Economists use the word “investment” to refer to spending on capital, which can be either:

  • Physical capital, like tools and equipment; or
  • Human capital, like education and training.

Investment in human capital can mean getting a degree or a diploma. But it also can mean apprenticeship as a carpenter or electrician, or courses in writing computer code. You can think of human capital as the kinds of things you’d list on a résumé: professional development training, work experience, certifications, community and volunteer work, and more.

If a high school student compiling her résumé is captain of the basketball team, I would encourage her to include that experience because it shows leadership and the ability to work on a team: These are valued skills in today’s competitive work environment.

Growing up means making big decisions. This video follows high school student Martina as she learns about the basics: investing in human capital, factors to consider when choosing a college, and ways to fund higher education. It’s part of our Continuing Feducation Video Series.

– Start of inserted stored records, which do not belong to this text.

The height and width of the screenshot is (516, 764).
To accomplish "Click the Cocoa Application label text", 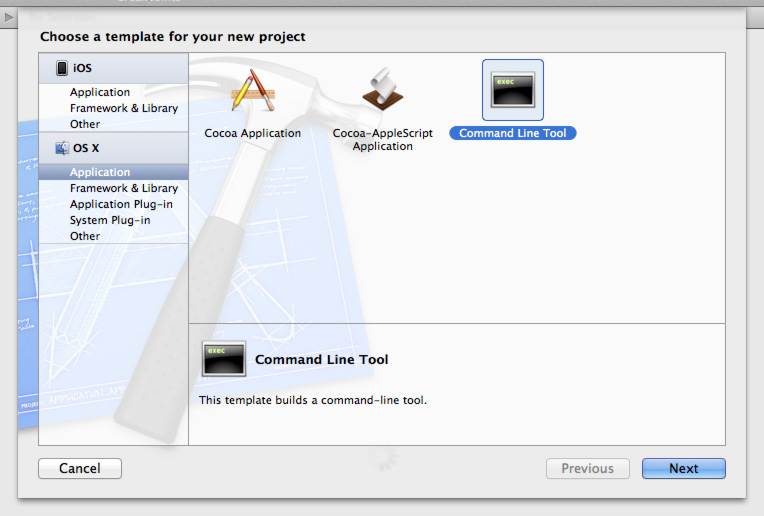I will [252, 133].
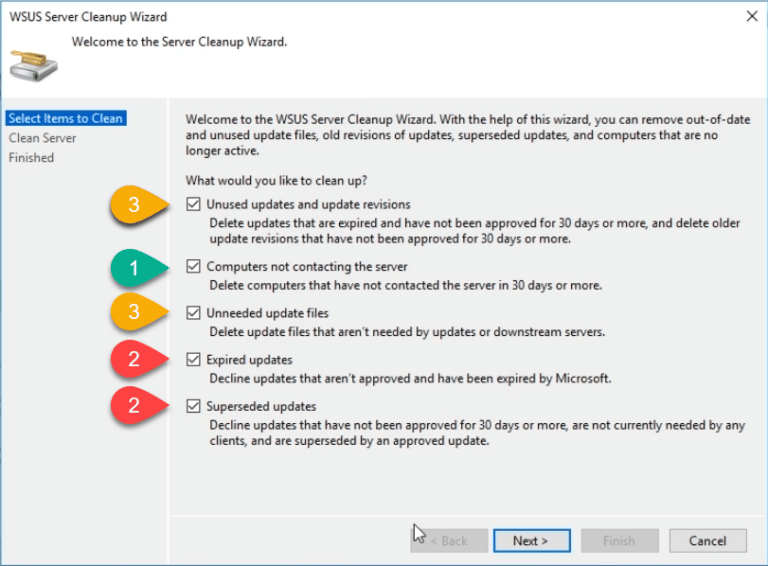Close the WSUS Server Cleanup Wizard window
This screenshot has height=566, width=768.
coord(750,16)
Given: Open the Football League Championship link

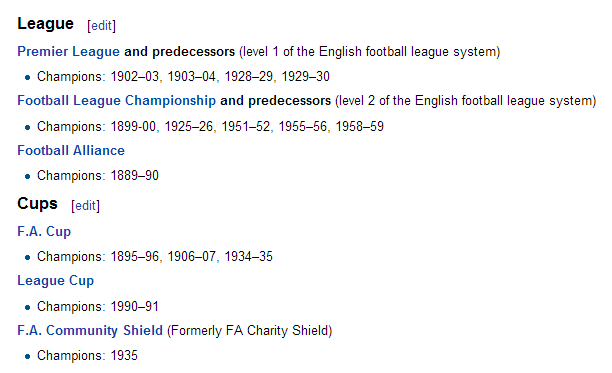Looking at the screenshot, I should (x=116, y=101).
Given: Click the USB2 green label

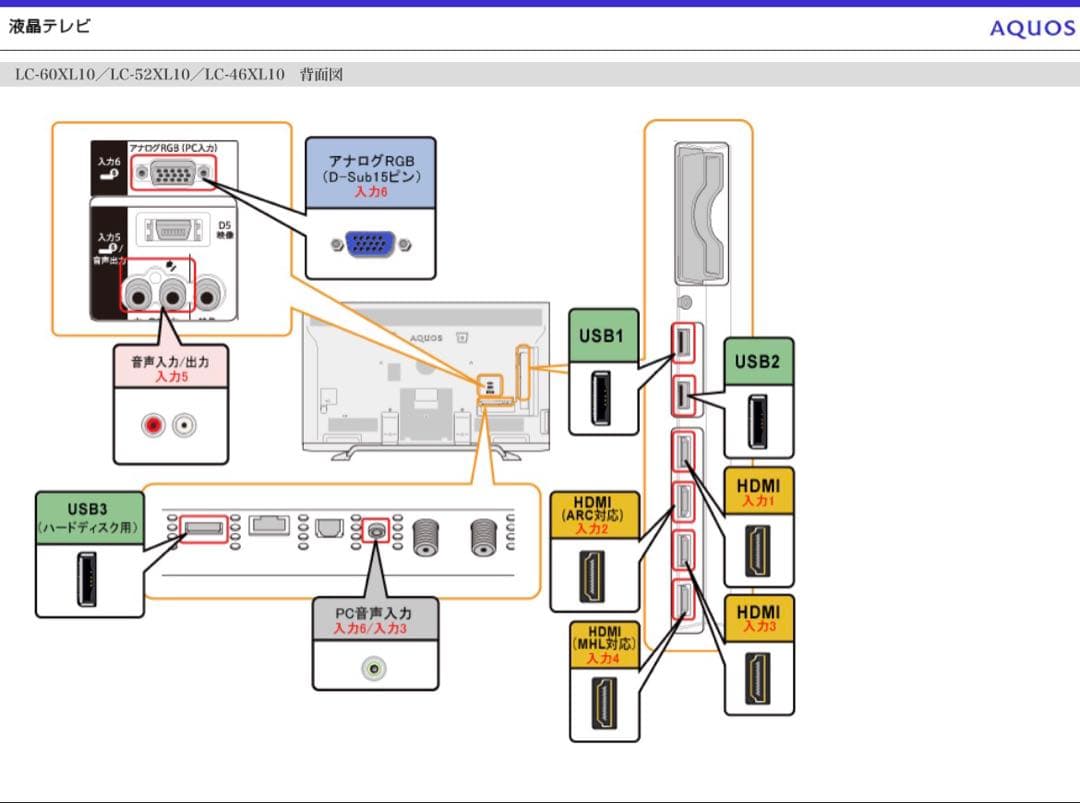Looking at the screenshot, I should click(x=758, y=362).
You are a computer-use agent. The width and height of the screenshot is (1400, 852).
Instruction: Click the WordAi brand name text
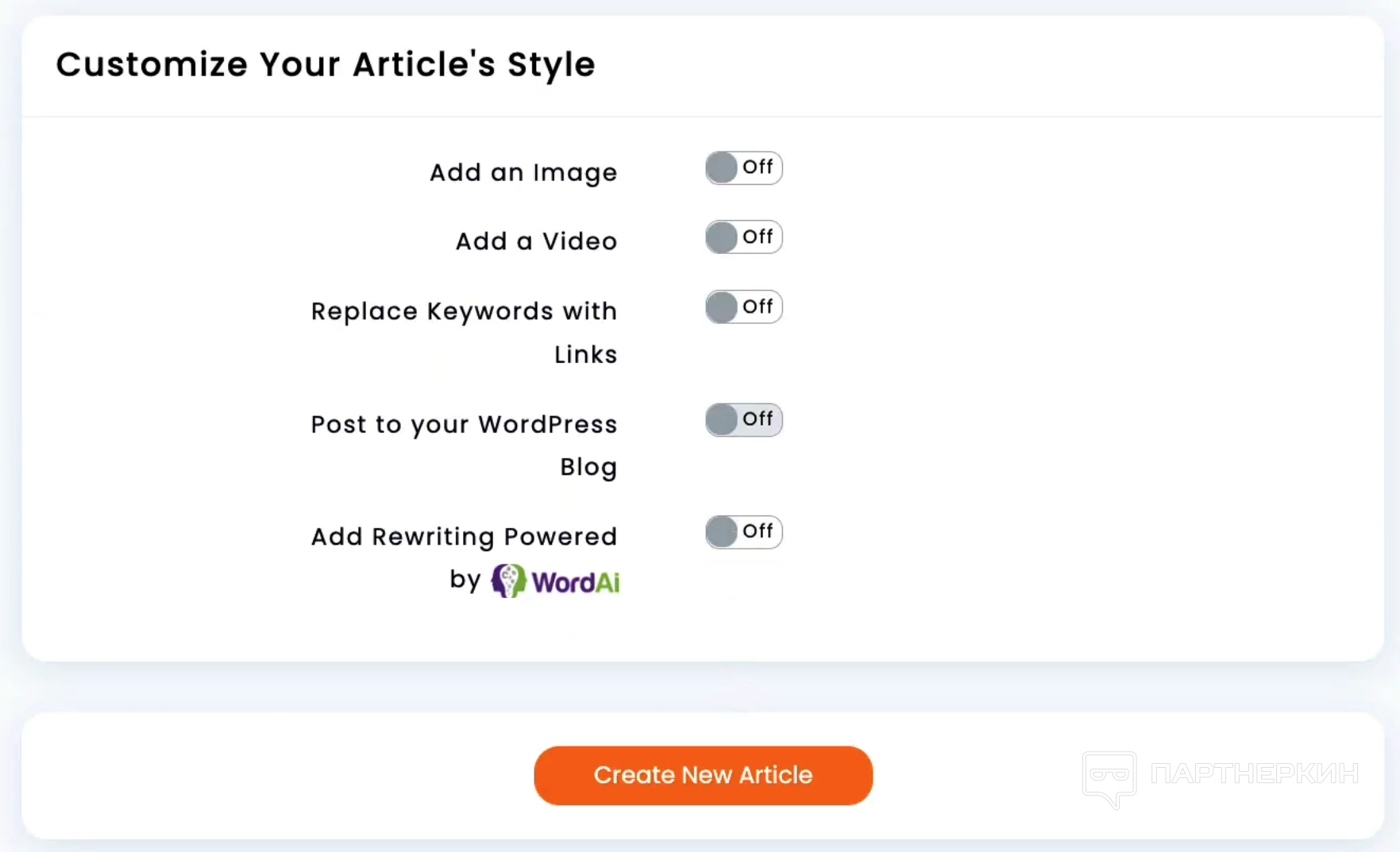pyautogui.click(x=576, y=583)
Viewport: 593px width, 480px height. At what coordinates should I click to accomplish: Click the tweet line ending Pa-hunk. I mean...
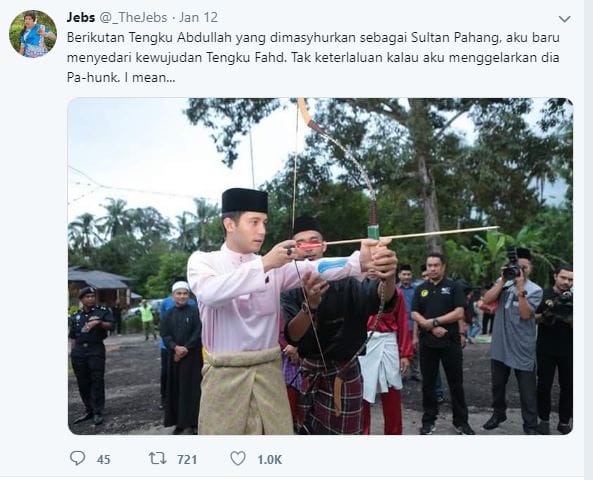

Why Should You Invest In Yourself?

For the same reasons that businesses invest in physical capital and individuals invest in financial assets—for a payoff of more income in the future. The median weekly earnings in 2016 for a professional degree holder were $1,745, compared to $1,156 for someone with a bachelor’s degree and $692 for a person whose highest degree is a high school diploma, according to the Bureau of Labor Statistics. And, skilled professions are well-paid; the median weekly income in 2016 was $838 for a carpenter and $1,013 for an electrician.

Economic knowledge is part of a person’s basic civic literacy. Being a thinking, voting and productive member of society requires an economic understanding of the world in which we live. The St. Louis Fed has tools to help people from preschool age to adults gain that understanding. We believe that better understanding of economic concepts and principles will result in better decision-making by consumers.

That’s why we created tools to give people the information they need to make better financial decisions. Check out our high-quality lessons, online modules, publications, podcasts, videos and other resources for people of all ages. Using them helps people increase their own human capital. Anyone who visits our award-winning Econ Lowdown program can browse through more than 400 lessons, articles and other activities to learn more about economics and personal finance.

Financial literacy includes knowing that the most important investment you make is in yourself.

Additional Resources

To learn more about human capital, check out the following Econ Lowdown resources:

About the Author
Mary Suiter
Mary Suiter

Mary Suiter is a former assistant vice president and economic education officer at the St. Louis Fed.

Mary Suiter
Mary Suiter

Mary Suiter is a former assistant vice president and economic education officer at the St. Louis Fed.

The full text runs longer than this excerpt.